PROBLÈMES À RÉSOUDRE:
a – Recopiez fidèlement le passage du texte sur le Sahara occidental compris entre « Le sous-sol et » et « pour le Maroc. », bornes incluses.
b – Citez les espèces marines dont regorgent les eaux côtières du territoire selon le texte sur le Sahara occidental.
c – Rédigez la suite du texte sur le Sahara occidental en reprenant après sa dernière phrase.

TEXTE FOURNI:
▬▬▬
Dans l’immensité du désert nord-africain, le Sahara occidental se dresse comme un territoire aux multiples facettes, où les enjeux économiques, diplomatiques et humanitaires s’entremêlent dans un écheveau complexe. Ce territoire, riche en ressources naturelles mais marqué par un conflit prolongé, se trouve aujourd’hui à la croisée des chemins. De récents développements diplomatiques et économiques pourraient redessiner son avenir, mais sans tenir compte de celui de ses habitants.

Ancienne colonie espagnole, le Sahara occidental est depuis des décennies l’objet d’un conflit opposant le Maroc, qui revendique sa souveraineté sur le territoire, et le Front Polisario, qui représente les populations autochtones qui milite pour l’indépendance de leur pays. Les Nations Unies, quant à elles préconisent un référendum d’autodétermination, conformément au droit international. Ce référendum, qui devait permettre à la population locale d’obtenir son indépendance, n’a jamais été organisé, le Maroc transférant petit à petit des colons en vue d’être majoritaire lorsque le vote se déroulera.

Cette situation d’entre-deux a longtemps freiné le développement économique de la région, tout en maintenant une partie importante de la population sahraouie dans une situation précaire. Sous la pression marocaine, de nombreux Sarahouis ont trouvé refuge dans des camps humanitaire en Algérie, notamment à Tindouf. Cependant, les richesses naturelles du territoire continuent d’attiser les convoitises et d’influencer les dynamiques régionales et internationales.

Un trésor sous le sable

Le sous-sol et les eaux du Sahara occidental recèlent des ressources naturelles considérables, dont l’exploitation pourrait transformer l’économie de la région.
Les phosphates constituent la principale richesse connue du territoire. La mine de Bou Craa, l’une des plus vastes au monde, produit annuellement environ 3 millions de tonnes de ce minerai essentiel à l’agriculture moderne. Un impressionnant convoyeur de 100 kilomètres, visible depuis l’espace, transporte cette richesse vers la côte pour son exportation. L’exploitation, gérée par l’Office Chérifien des Phosphates (OCP), représente une manne financière considérable pour le Maroc.

Les eaux côtières du Sahara occidental, parmi les plus poissonneuses au monde, regorgent de sardines, maquereaux et poulpes. Cette ressource, exploitée notamment dans le cadre d’accords controversés entre le Maroc et l’Union européenne, est cruciale pour l’économie locale. Cependant, la surpêche menace cet écosystème fragile, soulignant l’urgence d’une gestion durable.
▬▬▬
DONNÉES FOURNIES:
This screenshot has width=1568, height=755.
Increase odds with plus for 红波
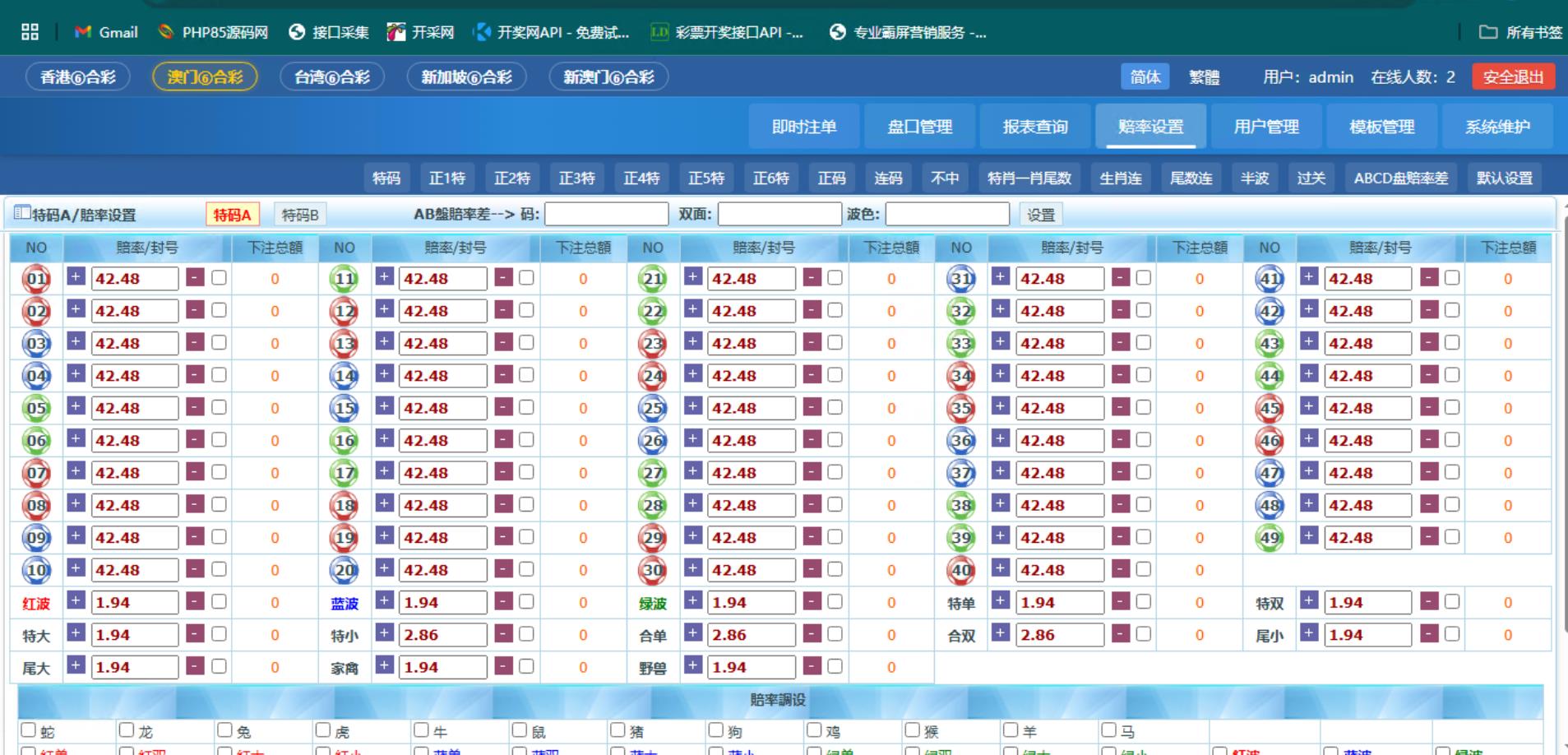pos(76,601)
▬▬▬
LISTE DES RÉPONSES:
a –
Le sous-sol et les eaux du Sahara occidental recèlent des ressources naturelles considérables, dont l’exploitation pourrait transformer l’économie de la région.
Les phosphates constituent la principale richesse connue du territoire. La mine de Bou Craa, l’une des plus vastes au monde, produit annuellement environ 3 millions de tonnes de ce minerai essentiel à l’agriculture moderne. Un impressionnant convoyeur de 100 kilomètres, visible depuis l’espace, transporte cette richesse vers la côte pour son exportation. L’exploitation, gérée par l’Office Chérifien des Phosphates (OCP), représente une manne financière considérable pour le Maroc.

b – Sardines, maquereaux, poulpes

c –
Sous les eaux qui bordent le Sahara occidental pourrait se cacher une autre fortune : le pétrole et le gaz naturel. Bien que leur présence reste à confirmer, les estimations laissent entrevoir un potentiel de plusieurs milliards de barils. Des entreprises marocaines, notamment l’Office National des Hydrocarbures et des Mines (ONHYM), ont mené des explorations, parfois en partenariat avec des compagnies internationales. Ces activités, menées dans un flou juridique, soulèvent des questions éthiques et attisent les tensions.

Paradoxalement, ce territoire aride offre un immense potentiel en énergies renouvelables. Avec plus de 3000 heures d’ensoleillement annuel et des vents constants, le Sahara occidental pourrait devenir un acteur majeur de la transition énergétique. Des projets de parcs solaires et éoliens, notamment près de Dakhla, commencent à émerger, promettant une nouvelle ère énergétique pour la région.

Enfin, le sel des salines d’Oum Dbaa et le fer des gisements frontaliers avec la Mauritanie complètent ce tableau de ressources diversifiées. Bien que leur exploitation reste limitée, ces minerais représentent des opportunités de développement économique non négligeables.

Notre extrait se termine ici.